If You Dunno, You Arks
We were working in Fitzroy Crossing doing research for the local Aboriginal Council which managed relationships and business between the four language groups around the town. The task a colleague and I had was to investigate how the different groups felt about the way the local Council was doing its job and how it could do it better.
So we roamed the community over several visits, introducing ourselves and our task, and sitting and chatting with anyone and everyone who wanted to have a say. While quite a few people had things to say and points to make, the impression we got, as in non-Aboriginal society, was that a lot of people weren’t particularly interested in Council business.
Anyway, we faithfully recorded all views and made a chart, listing the communities we’d visited, the date or dates, how many people came to see us, and the gender of those people. At one point, my colleague asked me how to spell the name of the community we had just visited. I gave her what I thought was the spelling, Djugeridi, which is how it was pronounced, and she frowned.
“I saw it on the map in the Council Boardroom and it didn’t look like that. Can we go back and check?”
We agreed it would be a good idea to check the spelling of all community names on that map, which we did. And I learned the correct spelling of Djugerari: the final ‘r’ being articulated as a ‘d’.

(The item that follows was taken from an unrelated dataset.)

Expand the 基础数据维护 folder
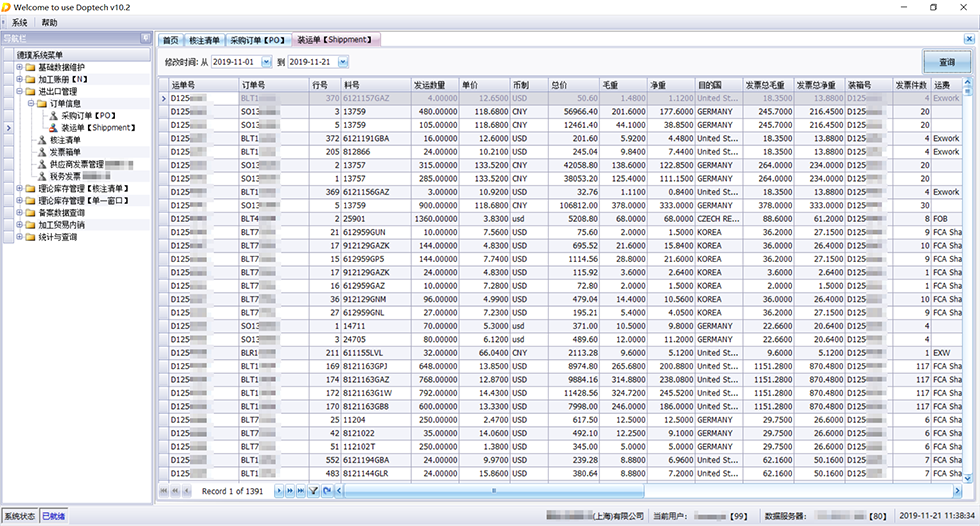Viewport: 980px width, 526px height. click(19, 67)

We sent the draft report about two weeks later and then visited to meet the Council to get their feedback two weeks after that. We presented a brief summary and then opened the meeting up for feedback and discussion.
Immediately one of the senior men in the room, a Walmajarri man, pointed at the report and told us, “You been spell dem names wrong way.”
“What names do you mean, Albert?” I asked him.
“Dem community ones. You spell some name wrong way.”
“Can you tell us which ones, please?”
“You get that Djugerari one wrong way.” It was the community he was from.
“Thanks, Albert, and are there any others?”
He listed about four more which my colleague faithfully noted and when she had, I told Albert, “We’re sorry if our spelling was wrong, Albert. We checked all the names on the map behind me and that’s the spelling we thought was right.”
“No, Daybt, no, you don’t read him from map thing. You arks peoples how they spell community name.”
“So, tell me, Albert, how should we spell Djugerari?”
“Don’t pucking arks me, Daybt,” he retorted. “Arks some other bugger. I been no good at dat spelling ting.”